Bonney has continued to be involved in the ranching world, participating in steer roping and team roping competitions until recently. He returns to the discussion of growing up on the ranch, dry land farm crops, cattle and sheep. He remembers that his father ran about three thousand sheep and approximately a hundred and twenty head of cattle. They hired sheepherders to work at the camps. Lambing season was always a busy time. Shearing crews would come to remove the wool which was then sacked and sent to a warehouse in Pastura. From there it was loaded on the train for shipment to market. Old ewes were culled from the herd and slaughtered for eating, and the family hogs were slaughtered and the meat cured. They also had turkeys and chickens. He recalls that although there was plenty of rainfall and the animals were turned out to forage on gramma grass.
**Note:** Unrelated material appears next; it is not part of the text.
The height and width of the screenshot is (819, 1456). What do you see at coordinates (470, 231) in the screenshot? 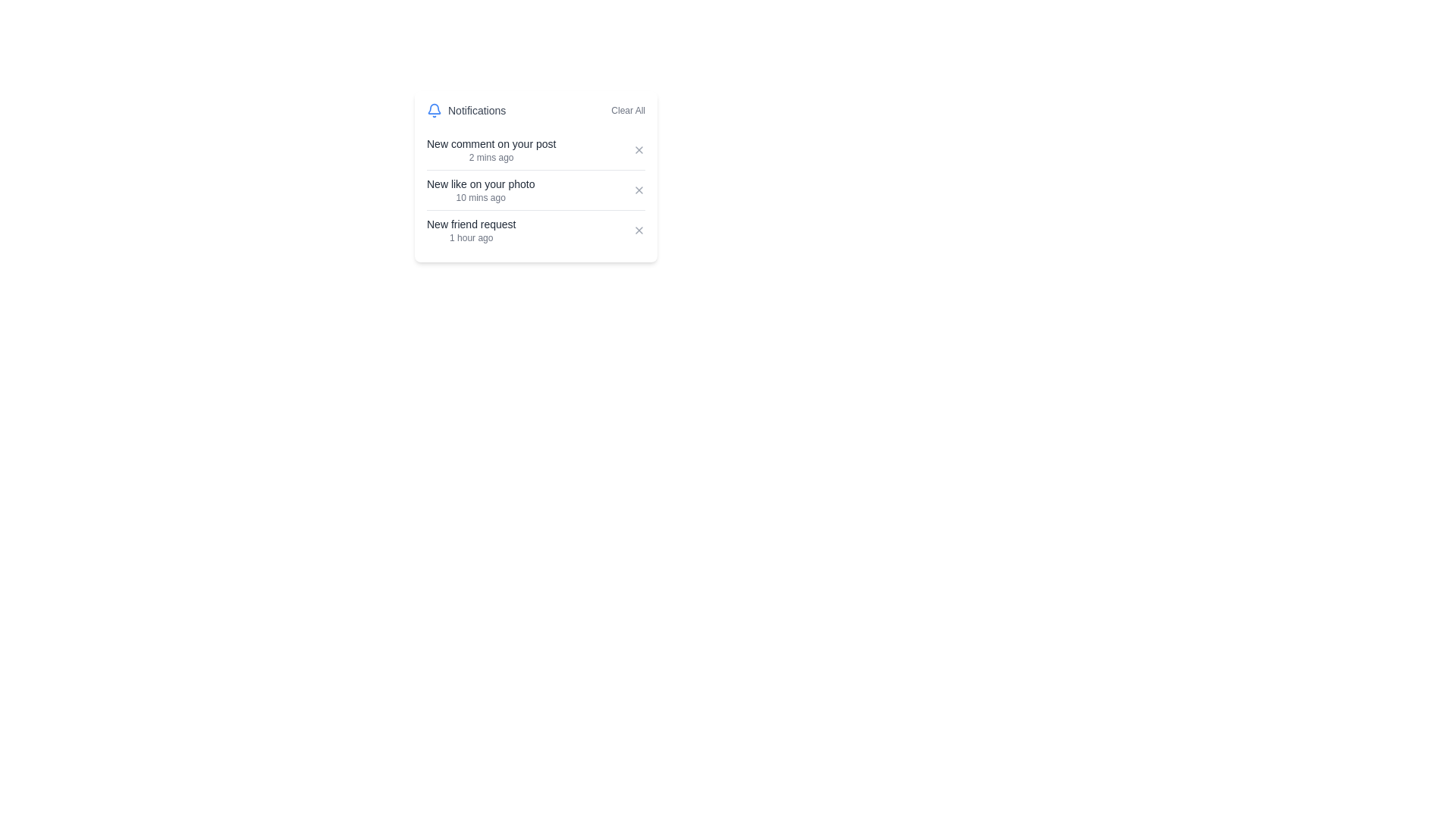
I see `the notification item that informs the user about a new friend request, located between the second notification titled 'New like on your photo' and an 'X' icon for clearing the notification` at bounding box center [470, 231].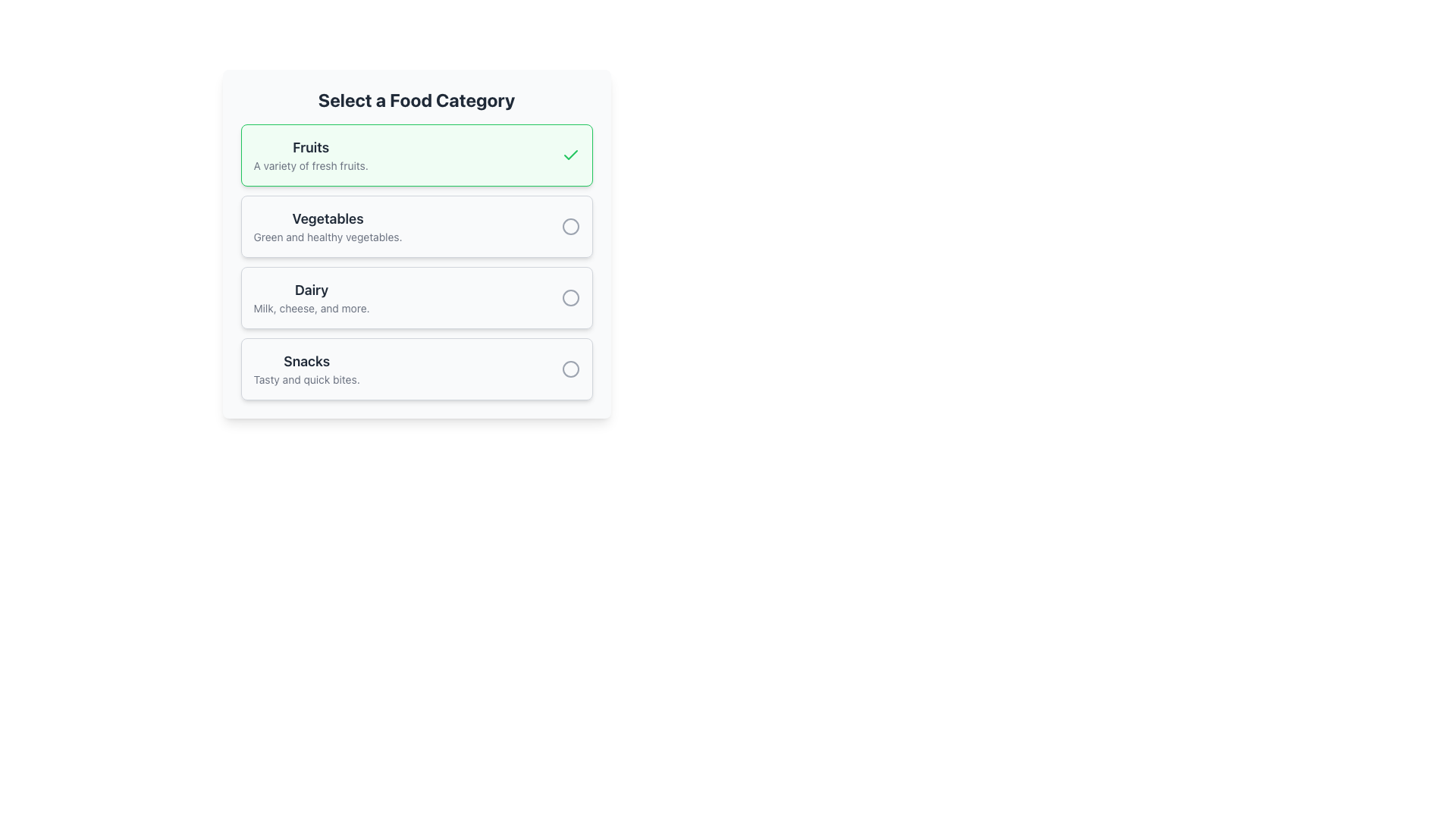 The width and height of the screenshot is (1456, 819). Describe the element at coordinates (310, 166) in the screenshot. I see `text phrase "A variety of fresh fruits." which is styled in light gray and positioned below the title "Fruits"` at that location.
He discusses the terrain of the ranch. During busy branding and lambing times neighbors helped each other with the work. Although the land was flat, and there were no naturally flowing water, they had two wells with windmills.
His grandmother was a curandera, or herbalist, and would gather, dry, and cure native plants. He shares a story of how as a boy his father used to stutter. After his grandmother told him to put a pinch of alum under his tongue every night before he went to bed his stuttering went away.
Bonney briefly discusses prominent families in the Pastura area, his grandmother’s involvement in local politics, and whether or not he is related to Billy the Kid.